BUTLER: There will still be some gap fees in the system as the 9 out of 10 figure implies. People on high incomes may well still be charged a gap fee in parts of the country. But what we were particularly focused on in making the bulk billing support available to all Australians for the first time ever, is middle Australia, who don't qualify for a concession card and have been facing higher and higher gap fees to go and see the GP. They're telling us more and more that they're simply choosing not to go to the doctor because they can't afford it, which is obviously terrible for their health and for the health of the nation. We are focused on really lifting that bulk billing number. It's currently quite low for those patients who don't have a concession card and it's dropping fast, which is why we took the view we had to take some pretty drastic action.
SARA: Minister, the federal government has privatised $1.5 billion in aged care assessments when the Aged Care Royal Commission recommended against it. Some of the outfits which have won these contracts are connected to aged care providers. Has the government learned the lessons from situations such as the PwC scandal about companies having dual roles?

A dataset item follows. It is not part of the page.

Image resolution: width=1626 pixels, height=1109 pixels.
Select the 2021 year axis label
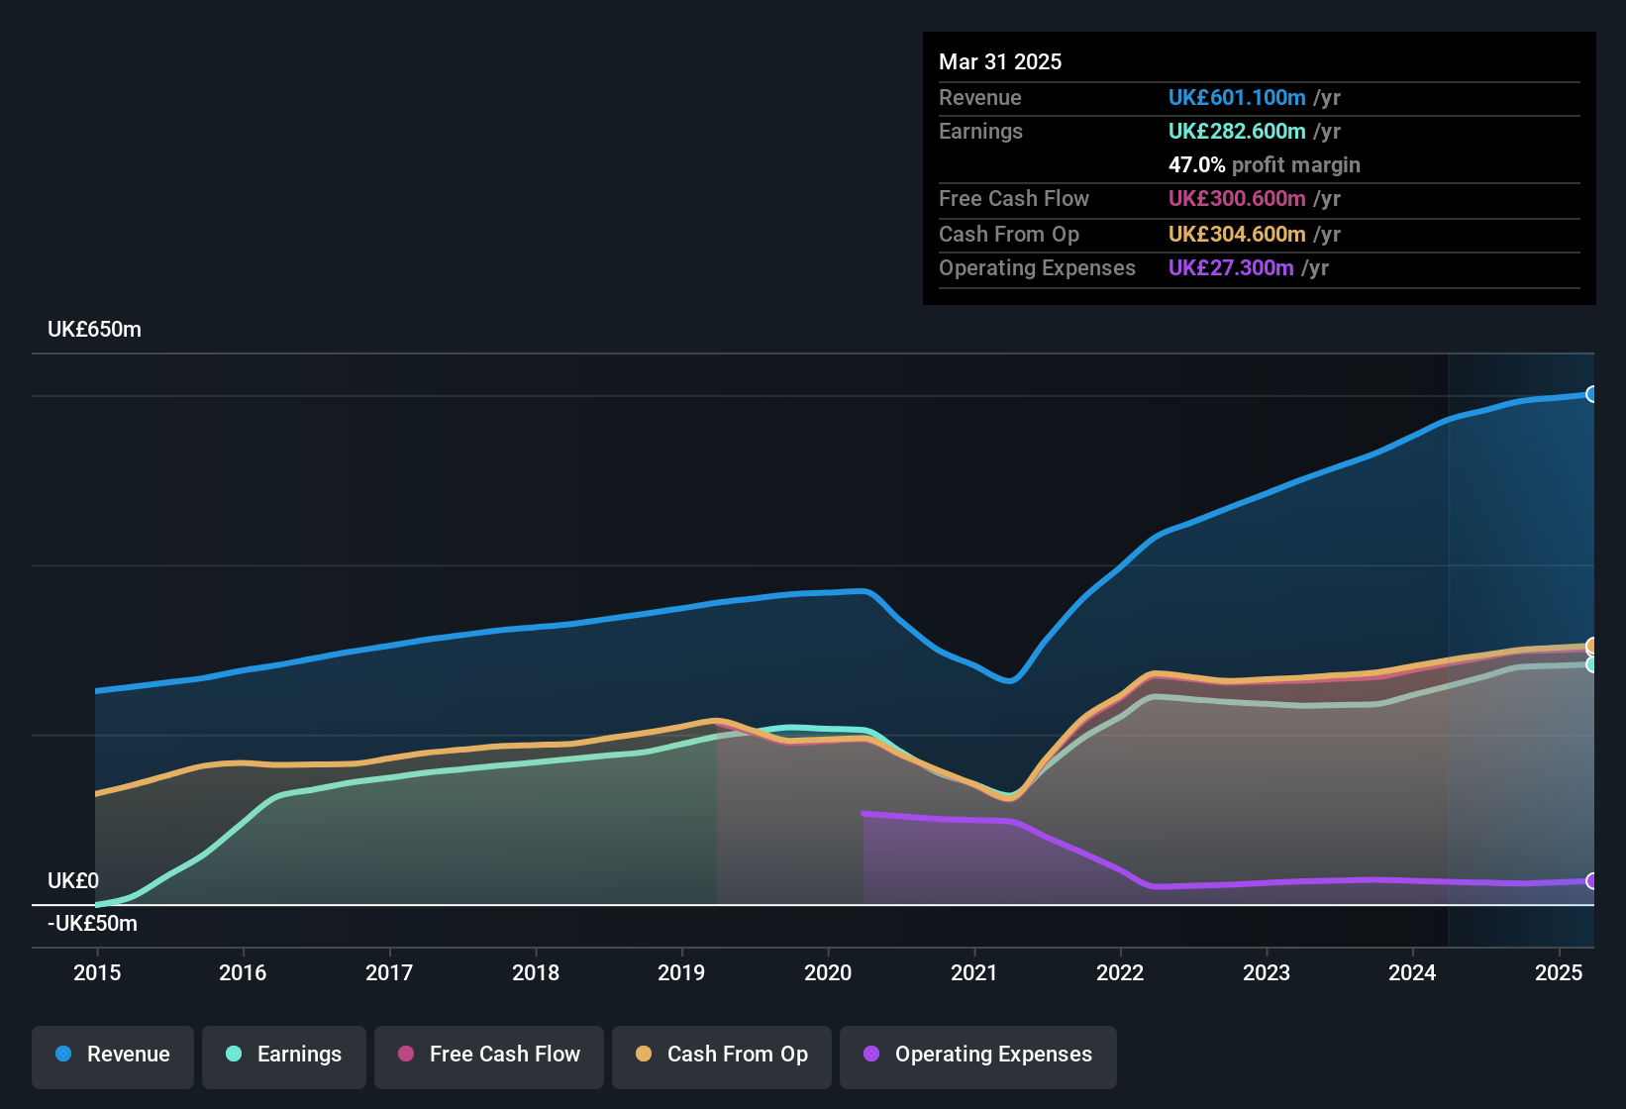[975, 973]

BUTLER: That's not right. When I came into the job as Health and Aged Care Minister, the aged care assessment, which is the program that assesses older people for aged care, whether it's in their home or in aged care facilities, that was in the process of being handed over to the private sector, according to a decision made by my predecessor, Greg Hunt. I stopped that, all of the assessments for nursing homes or aged care facilities will continue to be done by ACAT teams – aged care assessment teams who are nurses employed by the state government – which is what's been the case for decades. Either 50 or 60 per cent, I can't remember off the top of my head, of the assessments for in-home care, so people receiving care in their own home, will also be done by those same state government teams. We haven't privatised that. In fact I reversed a decision that the former government had taken. There is some private assessment happening in the home care area, but I've been particularly concerned about assessments for nursing homes being handed over to the private sector and I reversed that decision. That was 2 years ago.

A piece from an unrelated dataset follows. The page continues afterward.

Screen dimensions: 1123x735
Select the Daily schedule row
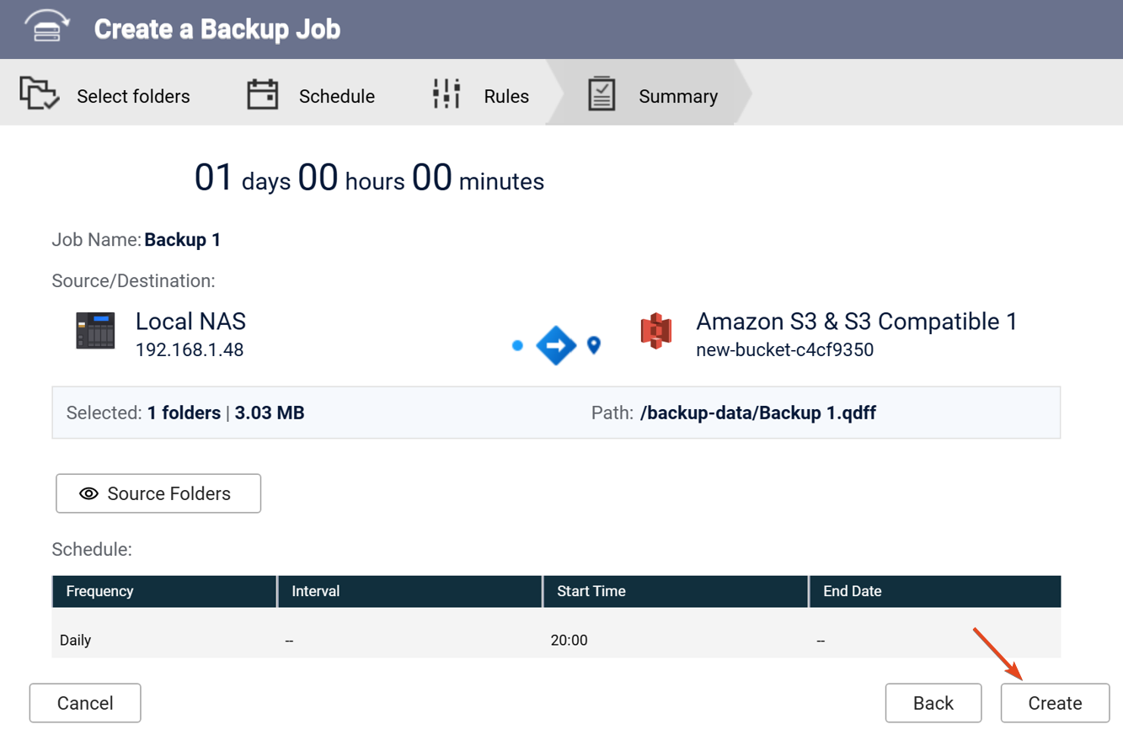click(x=76, y=640)
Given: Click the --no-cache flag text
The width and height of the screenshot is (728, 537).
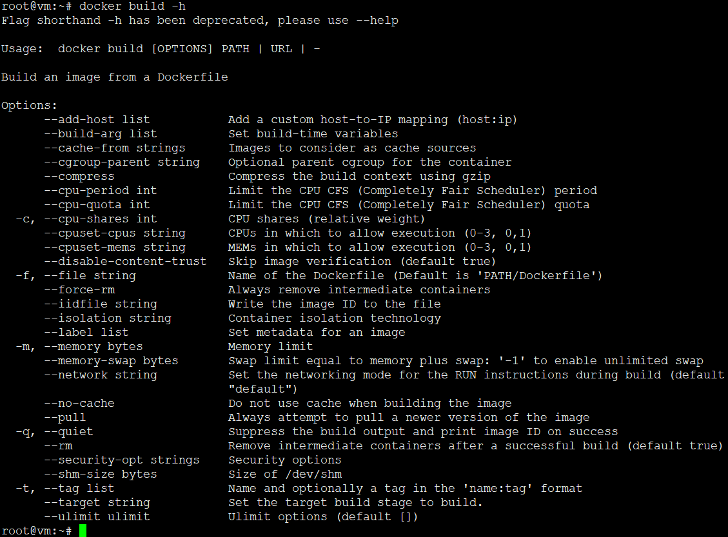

SARA: On a separate issue, we've had a text message come through Minister, saying when Mark Butler halved the number of better access sessions for psychology he said he would do something for complex clients. He never did. What have you done to follow through on that commitment from one of our listeners?
BUTLER: What we've done is, we're in the process of opening up more than 60 Medicare Mental Health Centres. They're particularly targeted for people with more complex presentations. They're available on a walk-in basis. They're completely bulk billed, unlike the very significant gaps that people pay psychologists under the Better Access Scheme. As well I've provided tens of millions of dollars in funding for general practices who do a lot of the work seeing these clients, to bolster their support with social workers, mental health nurses and other important allied health professions as well. But I don't accept that I halved the number of sessions. It was a decision taken by the former government to increase the sessions during the COVID emergency and then to reduce them back to the level they had been for many, many years, which is a cap of 10 sessions.
SARA: Mark Butler we'll need to leave it there. Thank you for your time this morning.
BUTLER: My pleasure. Thanks very much.